Special Correspondent

It sheds new light on mechanisms that control proteins in cells


Alterations in IUP levels are associated with Alzheimer’s disease

Mechanisms ensure that proteins are present in the cell


CHENNAI: A discovery at the Medical Research Centre’s (MRC) Laboratory of Molecular Biology in Cambridge, England, sheds new light on the coordinated regulatory mechanisms that control the availability of proteins within cells (protein omeostasis). It will pave the way for new directions in research on areas as diverse as cancer, neurodegeneration, synthetic biology and protein engineering.

Reviewers have commended the research as a “landmark contribution” in the field of intrinsically unstructured proteins (IUPs). IUPs are involved in signalling and coordinating regulatory events in cells, according to information from the press office of the MRC, available on the website. Alterations in IUP levels are associated with neurodegenerative diseases such as Alzheimer’s and Parkinson’s diseases, and cancers such as thyroid cancer and myeloid leukaemia. Understanding how these proteins are regulated could reveal ways to tackle these widespread and often fatal conditions. The IUPs make up more than a third of all proteins in our cells.

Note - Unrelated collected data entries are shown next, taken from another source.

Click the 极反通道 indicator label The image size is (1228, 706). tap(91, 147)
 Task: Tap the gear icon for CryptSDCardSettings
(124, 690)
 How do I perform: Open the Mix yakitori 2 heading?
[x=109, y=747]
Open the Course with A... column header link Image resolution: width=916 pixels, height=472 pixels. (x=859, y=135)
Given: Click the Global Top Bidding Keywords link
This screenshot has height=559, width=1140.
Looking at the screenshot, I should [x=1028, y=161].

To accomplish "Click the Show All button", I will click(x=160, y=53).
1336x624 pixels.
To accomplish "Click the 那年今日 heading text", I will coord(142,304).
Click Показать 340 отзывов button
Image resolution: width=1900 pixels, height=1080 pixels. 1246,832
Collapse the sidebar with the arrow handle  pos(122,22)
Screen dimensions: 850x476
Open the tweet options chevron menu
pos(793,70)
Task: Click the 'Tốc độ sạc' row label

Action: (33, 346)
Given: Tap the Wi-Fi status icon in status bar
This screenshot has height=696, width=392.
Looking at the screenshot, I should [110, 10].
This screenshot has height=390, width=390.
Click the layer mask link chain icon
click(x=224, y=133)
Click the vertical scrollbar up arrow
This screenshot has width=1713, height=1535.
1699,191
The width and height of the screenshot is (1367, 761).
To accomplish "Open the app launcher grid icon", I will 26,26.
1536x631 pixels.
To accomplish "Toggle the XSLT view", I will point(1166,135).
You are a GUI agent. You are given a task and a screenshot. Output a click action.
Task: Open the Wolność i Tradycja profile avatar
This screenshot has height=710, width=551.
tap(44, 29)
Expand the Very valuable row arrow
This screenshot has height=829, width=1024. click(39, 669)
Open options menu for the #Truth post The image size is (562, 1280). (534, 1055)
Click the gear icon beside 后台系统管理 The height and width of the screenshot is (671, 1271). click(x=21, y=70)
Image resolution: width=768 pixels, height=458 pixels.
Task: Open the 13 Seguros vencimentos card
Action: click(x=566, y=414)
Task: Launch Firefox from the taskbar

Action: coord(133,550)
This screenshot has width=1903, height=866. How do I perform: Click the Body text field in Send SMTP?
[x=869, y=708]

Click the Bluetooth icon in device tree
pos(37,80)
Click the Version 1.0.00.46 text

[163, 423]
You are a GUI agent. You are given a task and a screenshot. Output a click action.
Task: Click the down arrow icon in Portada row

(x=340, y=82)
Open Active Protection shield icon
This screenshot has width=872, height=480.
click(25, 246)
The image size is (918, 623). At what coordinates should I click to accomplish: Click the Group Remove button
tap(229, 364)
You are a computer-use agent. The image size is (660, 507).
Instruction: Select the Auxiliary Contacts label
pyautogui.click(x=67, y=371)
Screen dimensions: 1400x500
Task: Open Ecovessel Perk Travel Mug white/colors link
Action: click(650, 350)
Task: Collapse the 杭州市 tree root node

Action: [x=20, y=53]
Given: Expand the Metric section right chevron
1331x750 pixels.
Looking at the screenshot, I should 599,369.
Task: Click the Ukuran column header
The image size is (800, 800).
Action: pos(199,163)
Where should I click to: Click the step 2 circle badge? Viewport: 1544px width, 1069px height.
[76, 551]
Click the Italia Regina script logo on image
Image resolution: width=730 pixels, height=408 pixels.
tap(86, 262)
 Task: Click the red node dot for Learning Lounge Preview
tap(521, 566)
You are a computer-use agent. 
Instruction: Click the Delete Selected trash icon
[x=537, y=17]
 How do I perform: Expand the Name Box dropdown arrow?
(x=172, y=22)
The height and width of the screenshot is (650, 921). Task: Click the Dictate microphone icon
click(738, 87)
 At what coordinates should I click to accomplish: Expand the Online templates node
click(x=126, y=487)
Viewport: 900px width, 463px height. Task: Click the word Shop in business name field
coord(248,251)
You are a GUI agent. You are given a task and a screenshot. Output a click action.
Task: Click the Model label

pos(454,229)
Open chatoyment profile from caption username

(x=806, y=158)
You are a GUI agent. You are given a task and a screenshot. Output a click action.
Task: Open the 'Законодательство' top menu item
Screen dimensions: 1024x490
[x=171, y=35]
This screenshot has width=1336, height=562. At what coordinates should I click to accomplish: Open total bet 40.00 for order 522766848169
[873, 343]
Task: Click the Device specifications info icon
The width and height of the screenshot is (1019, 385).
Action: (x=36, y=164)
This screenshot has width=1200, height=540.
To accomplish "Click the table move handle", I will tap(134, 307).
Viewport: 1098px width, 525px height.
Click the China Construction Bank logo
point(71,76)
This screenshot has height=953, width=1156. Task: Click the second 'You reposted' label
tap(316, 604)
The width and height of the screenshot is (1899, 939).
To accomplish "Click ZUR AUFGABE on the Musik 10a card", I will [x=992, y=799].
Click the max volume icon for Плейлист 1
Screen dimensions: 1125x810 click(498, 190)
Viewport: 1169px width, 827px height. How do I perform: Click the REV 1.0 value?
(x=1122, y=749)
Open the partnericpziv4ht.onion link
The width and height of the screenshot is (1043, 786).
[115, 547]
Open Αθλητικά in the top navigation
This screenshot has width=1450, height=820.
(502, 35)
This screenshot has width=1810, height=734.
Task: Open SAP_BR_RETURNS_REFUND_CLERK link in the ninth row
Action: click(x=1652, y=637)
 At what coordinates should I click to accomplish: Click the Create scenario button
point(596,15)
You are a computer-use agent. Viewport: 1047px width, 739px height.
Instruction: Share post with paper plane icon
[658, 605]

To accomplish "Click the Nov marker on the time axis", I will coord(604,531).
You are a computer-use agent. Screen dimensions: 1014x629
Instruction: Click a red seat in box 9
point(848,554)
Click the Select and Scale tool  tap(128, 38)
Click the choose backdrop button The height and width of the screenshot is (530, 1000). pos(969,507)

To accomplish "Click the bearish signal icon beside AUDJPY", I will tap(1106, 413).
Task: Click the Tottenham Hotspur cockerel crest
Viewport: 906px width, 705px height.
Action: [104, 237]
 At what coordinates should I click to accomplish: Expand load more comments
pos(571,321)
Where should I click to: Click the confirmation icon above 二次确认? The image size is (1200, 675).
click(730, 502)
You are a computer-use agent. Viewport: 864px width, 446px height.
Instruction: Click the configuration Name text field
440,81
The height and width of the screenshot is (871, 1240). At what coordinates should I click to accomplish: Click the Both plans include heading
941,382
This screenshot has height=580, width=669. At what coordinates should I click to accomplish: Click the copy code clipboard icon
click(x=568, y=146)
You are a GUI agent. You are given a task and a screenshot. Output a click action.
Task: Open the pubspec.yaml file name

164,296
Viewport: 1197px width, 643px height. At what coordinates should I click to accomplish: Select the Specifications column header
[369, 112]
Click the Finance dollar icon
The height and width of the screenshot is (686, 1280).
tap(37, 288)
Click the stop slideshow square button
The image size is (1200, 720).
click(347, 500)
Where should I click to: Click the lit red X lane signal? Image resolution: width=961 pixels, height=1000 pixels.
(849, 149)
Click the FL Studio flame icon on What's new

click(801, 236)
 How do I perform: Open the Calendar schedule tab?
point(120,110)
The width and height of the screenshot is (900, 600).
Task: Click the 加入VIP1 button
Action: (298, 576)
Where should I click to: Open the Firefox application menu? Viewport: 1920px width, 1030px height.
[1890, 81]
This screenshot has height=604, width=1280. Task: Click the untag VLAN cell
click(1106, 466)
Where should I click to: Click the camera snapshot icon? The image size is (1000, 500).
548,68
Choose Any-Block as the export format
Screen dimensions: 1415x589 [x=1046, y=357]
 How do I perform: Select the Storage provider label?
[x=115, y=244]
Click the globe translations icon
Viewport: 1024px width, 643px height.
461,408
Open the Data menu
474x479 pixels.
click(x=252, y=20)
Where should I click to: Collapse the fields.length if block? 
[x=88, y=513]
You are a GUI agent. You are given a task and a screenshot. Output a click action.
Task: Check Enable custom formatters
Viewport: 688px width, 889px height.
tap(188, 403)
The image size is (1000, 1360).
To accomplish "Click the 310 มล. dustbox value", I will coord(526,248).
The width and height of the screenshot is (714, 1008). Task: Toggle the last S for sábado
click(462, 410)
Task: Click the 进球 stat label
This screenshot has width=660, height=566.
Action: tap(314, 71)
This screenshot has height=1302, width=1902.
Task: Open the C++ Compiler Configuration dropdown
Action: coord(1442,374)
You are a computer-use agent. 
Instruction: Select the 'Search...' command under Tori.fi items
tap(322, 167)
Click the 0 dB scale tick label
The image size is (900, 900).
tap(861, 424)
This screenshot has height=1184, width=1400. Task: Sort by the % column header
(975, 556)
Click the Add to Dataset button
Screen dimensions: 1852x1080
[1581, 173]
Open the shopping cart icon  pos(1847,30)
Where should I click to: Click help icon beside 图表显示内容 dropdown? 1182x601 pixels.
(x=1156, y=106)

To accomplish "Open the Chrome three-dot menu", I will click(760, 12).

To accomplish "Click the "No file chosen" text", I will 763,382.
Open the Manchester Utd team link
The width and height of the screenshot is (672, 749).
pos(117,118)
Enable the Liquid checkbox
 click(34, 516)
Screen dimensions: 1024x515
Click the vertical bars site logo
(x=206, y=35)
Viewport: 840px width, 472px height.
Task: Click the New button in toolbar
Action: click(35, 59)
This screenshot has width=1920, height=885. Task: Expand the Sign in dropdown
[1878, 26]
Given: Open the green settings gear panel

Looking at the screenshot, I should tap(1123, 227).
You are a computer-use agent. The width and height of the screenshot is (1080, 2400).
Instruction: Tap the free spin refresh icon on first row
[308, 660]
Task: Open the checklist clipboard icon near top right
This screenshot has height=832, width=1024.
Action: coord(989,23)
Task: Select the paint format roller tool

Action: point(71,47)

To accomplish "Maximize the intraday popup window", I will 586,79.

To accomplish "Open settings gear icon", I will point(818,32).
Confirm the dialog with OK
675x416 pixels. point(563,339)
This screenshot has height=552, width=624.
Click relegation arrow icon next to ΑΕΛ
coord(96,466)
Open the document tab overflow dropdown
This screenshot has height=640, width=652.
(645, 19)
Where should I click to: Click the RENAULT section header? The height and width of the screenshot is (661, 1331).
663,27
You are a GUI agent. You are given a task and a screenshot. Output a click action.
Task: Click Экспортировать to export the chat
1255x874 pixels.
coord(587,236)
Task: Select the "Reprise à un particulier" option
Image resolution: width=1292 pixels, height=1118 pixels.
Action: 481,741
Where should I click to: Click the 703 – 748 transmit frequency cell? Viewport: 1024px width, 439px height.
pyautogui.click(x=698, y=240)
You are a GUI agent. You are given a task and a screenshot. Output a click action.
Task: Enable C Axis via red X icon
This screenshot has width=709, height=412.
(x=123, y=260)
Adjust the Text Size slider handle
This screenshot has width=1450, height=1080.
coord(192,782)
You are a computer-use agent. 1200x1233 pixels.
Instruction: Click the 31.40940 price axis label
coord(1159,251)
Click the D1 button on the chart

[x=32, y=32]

Dr. M. Madan Babu, group leader, and Dr. Jörg Gsponer, research scientist, at the MRC Laboratory of Molecular Biology, explained that the aim was to discover the strategies that organisms had evolved to maintain the right levels of IUPs in cells.

In the process, they found that multiple control mechanisms during the process that produces proteins from genes (transcription and translation) ensure that unstructured proteins are present in low levels and for short periods in the cell. This control minimises the harmful effects of IUPs and at the same time permits their vital contribution to the functioning of the cell.

The scientists are quoted as saying that the new and comprehensive system-wide view of regulation of IUPs will help in identifying the intervention strategies to manipulate protein homeostasis and enable the study of many diseases in new ways.